## EXERCISE BRIEF
Reproduce the rows below without any change, beginning with the first line and ending after the line that contains "The height and width of the screenshot is (575, 966).".

## DATA LISTING
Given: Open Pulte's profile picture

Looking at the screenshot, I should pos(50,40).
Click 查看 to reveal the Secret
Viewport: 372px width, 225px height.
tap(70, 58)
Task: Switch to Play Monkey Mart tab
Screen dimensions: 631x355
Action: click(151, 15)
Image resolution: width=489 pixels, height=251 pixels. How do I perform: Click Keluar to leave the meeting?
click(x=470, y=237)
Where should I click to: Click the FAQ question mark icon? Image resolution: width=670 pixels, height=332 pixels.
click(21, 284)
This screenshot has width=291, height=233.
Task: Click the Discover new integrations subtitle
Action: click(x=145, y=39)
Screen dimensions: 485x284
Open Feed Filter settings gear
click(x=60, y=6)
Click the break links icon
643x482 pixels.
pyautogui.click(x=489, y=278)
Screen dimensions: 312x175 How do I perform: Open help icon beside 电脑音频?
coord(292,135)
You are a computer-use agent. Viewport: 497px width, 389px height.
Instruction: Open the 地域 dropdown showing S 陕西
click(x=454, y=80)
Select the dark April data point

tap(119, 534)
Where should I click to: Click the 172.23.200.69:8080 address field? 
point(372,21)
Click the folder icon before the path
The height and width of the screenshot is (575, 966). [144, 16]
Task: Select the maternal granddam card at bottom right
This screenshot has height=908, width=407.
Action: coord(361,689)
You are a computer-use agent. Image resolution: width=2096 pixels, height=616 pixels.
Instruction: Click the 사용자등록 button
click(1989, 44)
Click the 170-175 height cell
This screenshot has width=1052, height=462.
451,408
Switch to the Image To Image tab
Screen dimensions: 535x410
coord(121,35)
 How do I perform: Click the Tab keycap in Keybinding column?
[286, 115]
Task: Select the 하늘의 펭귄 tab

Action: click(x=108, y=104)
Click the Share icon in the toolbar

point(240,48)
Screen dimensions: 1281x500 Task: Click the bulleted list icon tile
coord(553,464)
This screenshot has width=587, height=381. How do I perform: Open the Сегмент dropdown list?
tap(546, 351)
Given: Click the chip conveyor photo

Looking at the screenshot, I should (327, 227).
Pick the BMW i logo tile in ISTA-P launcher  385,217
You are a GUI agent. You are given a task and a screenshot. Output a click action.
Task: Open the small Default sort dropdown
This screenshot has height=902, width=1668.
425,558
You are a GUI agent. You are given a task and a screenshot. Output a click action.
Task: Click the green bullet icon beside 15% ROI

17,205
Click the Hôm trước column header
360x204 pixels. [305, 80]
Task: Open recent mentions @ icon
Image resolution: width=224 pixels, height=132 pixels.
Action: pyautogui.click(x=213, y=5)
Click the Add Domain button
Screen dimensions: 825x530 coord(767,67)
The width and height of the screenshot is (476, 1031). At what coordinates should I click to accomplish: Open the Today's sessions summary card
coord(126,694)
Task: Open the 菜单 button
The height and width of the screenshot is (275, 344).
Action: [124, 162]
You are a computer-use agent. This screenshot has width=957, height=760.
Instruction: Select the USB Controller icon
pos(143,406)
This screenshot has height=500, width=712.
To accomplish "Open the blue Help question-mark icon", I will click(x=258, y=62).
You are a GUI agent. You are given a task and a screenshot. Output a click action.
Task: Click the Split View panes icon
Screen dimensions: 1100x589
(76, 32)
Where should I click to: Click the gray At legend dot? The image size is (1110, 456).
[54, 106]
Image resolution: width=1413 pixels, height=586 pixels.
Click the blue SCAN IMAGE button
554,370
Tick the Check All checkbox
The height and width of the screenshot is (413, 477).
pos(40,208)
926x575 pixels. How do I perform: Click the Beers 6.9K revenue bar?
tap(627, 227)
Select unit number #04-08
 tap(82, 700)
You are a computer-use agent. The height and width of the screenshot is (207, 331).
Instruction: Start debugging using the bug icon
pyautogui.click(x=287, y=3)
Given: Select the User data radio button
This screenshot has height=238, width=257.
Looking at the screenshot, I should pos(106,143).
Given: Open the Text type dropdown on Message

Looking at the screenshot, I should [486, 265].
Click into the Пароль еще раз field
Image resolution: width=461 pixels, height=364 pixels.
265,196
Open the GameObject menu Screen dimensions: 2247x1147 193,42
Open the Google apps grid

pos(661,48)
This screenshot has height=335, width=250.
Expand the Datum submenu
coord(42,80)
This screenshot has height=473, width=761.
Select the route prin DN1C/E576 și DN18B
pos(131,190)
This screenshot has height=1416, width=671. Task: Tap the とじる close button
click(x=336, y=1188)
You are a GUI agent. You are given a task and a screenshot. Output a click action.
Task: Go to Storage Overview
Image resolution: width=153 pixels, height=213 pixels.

## RESPONSE
Given: Open Pulte's profile picture

Looking at the screenshot, I should pos(50,40).
Click 查看 to reveal the Secret
Viewport: 372px width, 225px height.
tap(70, 58)
Task: Switch to Play Monkey Mart tab
Screen dimensions: 631x355
Action: click(151, 15)
Image resolution: width=489 pixels, height=251 pixels. How do I perform: Click Keluar to leave the meeting?
click(x=470, y=237)
Where should I click to: Click the FAQ question mark icon? Image resolution: width=670 pixels, height=332 pixels.
click(21, 284)
This screenshot has width=291, height=233.
Task: Click the Discover new integrations subtitle
Action: click(x=145, y=39)
Screen dimensions: 485x284
Open Feed Filter settings gear
click(x=60, y=6)
Click the break links icon
643x482 pixels.
pyautogui.click(x=489, y=278)
Screen dimensions: 312x175 How do I perform: Open help icon beside 电脑音频?
coord(292,135)
You are a computer-use agent. Viewport: 497px width, 389px height.
Instruction: Open the 地域 dropdown showing S 陕西
click(x=454, y=80)
Select the dark April data point

tap(119, 534)
Where should I click to: Click the 172.23.200.69:8080 address field? 
point(372,21)
Click the folder icon before the path
The height and width of the screenshot is (575, 966). [144, 16]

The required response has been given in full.